* INSTRUCTIONS FOR THE TASK: For the data below, give the number of lines containing "apply" and nothing more.

╭─ AVAILABLE DATA

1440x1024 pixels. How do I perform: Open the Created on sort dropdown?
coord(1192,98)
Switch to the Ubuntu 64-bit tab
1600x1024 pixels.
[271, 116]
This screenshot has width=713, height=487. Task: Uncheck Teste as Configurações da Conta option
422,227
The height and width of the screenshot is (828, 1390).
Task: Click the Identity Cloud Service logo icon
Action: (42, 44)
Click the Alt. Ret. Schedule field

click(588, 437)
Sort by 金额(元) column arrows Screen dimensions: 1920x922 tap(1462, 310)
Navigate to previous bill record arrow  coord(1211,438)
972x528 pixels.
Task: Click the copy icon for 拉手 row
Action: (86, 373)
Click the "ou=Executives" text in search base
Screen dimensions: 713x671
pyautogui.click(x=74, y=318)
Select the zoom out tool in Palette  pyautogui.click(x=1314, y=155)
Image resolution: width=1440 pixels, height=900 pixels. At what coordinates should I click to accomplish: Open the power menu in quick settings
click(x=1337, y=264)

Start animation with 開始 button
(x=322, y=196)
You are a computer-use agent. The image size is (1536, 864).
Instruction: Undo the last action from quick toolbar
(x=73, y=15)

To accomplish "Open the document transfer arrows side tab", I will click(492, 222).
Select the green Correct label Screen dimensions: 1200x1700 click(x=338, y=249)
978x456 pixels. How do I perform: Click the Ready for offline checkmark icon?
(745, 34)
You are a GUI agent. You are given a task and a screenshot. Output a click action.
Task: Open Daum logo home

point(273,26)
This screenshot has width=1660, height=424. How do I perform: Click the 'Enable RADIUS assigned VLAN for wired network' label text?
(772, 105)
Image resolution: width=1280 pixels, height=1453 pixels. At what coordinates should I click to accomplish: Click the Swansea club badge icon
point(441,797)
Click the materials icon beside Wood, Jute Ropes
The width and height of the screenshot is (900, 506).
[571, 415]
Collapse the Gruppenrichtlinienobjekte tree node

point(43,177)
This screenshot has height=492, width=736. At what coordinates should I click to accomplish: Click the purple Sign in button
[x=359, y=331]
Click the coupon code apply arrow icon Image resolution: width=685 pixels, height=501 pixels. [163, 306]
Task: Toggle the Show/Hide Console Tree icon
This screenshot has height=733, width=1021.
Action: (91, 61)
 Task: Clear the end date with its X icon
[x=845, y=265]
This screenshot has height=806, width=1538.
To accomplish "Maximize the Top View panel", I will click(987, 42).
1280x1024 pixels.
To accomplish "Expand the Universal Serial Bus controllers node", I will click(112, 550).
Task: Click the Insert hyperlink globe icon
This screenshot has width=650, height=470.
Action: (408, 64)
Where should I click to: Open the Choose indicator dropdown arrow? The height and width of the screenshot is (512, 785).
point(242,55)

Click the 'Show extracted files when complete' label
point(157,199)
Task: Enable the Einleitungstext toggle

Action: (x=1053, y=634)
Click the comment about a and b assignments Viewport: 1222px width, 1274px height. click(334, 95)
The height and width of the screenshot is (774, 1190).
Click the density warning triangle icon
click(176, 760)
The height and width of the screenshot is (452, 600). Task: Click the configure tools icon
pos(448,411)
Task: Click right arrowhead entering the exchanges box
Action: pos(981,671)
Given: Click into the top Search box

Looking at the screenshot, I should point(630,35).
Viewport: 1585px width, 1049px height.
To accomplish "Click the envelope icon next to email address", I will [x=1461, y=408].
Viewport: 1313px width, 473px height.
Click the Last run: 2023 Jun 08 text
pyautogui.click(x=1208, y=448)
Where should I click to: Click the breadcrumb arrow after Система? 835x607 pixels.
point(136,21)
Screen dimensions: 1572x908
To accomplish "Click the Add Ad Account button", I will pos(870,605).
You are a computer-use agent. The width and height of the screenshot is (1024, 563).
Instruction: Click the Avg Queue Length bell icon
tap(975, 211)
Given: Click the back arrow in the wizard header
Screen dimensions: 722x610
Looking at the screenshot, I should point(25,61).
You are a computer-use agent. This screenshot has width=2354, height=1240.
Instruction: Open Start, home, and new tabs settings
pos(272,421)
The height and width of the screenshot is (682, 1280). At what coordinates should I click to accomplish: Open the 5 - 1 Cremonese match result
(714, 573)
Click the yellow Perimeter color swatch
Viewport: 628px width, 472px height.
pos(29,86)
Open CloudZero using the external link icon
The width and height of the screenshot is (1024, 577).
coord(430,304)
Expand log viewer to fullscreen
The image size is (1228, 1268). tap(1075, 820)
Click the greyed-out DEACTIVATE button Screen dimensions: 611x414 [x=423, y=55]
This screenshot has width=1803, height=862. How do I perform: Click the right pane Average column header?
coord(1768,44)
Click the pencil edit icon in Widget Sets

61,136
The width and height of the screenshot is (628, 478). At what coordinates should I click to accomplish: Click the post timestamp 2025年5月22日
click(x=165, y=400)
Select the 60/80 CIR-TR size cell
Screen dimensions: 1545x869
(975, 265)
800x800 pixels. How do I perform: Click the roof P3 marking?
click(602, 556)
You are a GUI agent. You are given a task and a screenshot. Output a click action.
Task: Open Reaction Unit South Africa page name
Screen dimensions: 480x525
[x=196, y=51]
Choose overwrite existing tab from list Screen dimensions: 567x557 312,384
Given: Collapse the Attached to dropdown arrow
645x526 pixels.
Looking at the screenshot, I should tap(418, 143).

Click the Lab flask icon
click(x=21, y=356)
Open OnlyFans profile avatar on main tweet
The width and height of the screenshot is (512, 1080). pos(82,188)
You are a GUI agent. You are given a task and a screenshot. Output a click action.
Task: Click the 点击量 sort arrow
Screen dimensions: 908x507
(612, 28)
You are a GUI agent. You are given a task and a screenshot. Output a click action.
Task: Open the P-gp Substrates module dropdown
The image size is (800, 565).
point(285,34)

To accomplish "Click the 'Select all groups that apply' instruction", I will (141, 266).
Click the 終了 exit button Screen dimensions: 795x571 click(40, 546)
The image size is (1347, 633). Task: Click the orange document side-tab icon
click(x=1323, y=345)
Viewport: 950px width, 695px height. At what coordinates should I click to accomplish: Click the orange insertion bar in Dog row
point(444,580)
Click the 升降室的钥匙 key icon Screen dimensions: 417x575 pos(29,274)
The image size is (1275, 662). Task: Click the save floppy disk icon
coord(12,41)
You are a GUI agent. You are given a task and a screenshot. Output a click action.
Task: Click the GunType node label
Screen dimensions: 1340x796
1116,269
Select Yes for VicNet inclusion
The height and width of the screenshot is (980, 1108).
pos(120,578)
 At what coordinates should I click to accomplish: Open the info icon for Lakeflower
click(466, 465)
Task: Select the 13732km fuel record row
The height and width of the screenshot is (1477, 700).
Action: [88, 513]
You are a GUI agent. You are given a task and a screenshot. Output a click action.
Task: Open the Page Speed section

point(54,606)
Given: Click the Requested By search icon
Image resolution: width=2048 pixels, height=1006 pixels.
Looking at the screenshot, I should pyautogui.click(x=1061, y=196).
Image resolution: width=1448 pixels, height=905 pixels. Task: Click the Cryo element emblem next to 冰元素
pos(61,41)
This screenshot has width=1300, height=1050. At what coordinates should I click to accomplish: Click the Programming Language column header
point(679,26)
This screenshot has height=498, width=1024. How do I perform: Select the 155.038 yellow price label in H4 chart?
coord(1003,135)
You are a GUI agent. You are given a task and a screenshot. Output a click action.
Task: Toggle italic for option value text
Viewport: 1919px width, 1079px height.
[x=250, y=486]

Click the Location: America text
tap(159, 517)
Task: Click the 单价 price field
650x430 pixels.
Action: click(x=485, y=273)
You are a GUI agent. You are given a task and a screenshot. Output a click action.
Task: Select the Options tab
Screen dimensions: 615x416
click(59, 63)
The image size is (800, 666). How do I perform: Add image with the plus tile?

╰─

* RESPONSE: 2